Charter schools

 Thomas Sowell was a bit loose with his facts in his column about charter schools (Hastings Tribune, March 11). 

First of all, we must understand that charter schools are corporate schools. They may be non-profit but all their supplies, etc. are bought from the for-profits that are owned by the same parent. 

Charter schools start out with a huge advantage over public schools since it takes some effort to enroll a child in a charter school (and charter schools maximize that effort). 

This means that a child in a charter school has a parent who is willing and able to make that effort — parental support is maybe the most powerful factor in a child’s achievement in school.

Charter schools also expel students at a much higher rate than public schools. They maximize the number of better students they keep and dump the rest on the public schools.

But in spite of that huge advantage charter schools are roughly comparable to public schools based upon the 2013 CREDO Stanford University Charter Schools study:

• 25 percent of charter schools do worse than public schools.

• 48 percent of charter schools do about the same.

• 27 percent of charter schools do better than public schools.

Alternatively, our children have about the same chance of getting a worse charter school as a better charter school, even with the shenanigans they play. 

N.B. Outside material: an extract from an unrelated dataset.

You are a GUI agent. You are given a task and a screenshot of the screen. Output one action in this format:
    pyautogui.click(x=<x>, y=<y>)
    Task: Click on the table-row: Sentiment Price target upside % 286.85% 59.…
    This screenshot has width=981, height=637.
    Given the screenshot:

In addition, the gain from charter schools is roughly 0.01 standard deviations in test scores. That means to get Omaha Public Schools up to the level of Millard Public Schools would take about 200 years — 200 years ago James Madison was just beginning his second term as president and the war of 1812 was still raging. 

Our children don’t have that kind of time.

The columnist also tried to leave the impression that far-away politicians run public schools.

That is false. You elect local people to be on the Hastings or Adams County school board who run the schools in their district. Most charter schools would bypass the elected local school board and would minimally answer only to the Nebraska Department of Education in Lincoln. 

So far, the Nebraska Unicameral has been extremely wise in not allowing these corporate schools into Nebraska. 

But understand, education in America is a $1.15 trillion business. The get-rich-quick folks will keep trying and will sponsor people like Sowell as part of their campaign to get some of that money.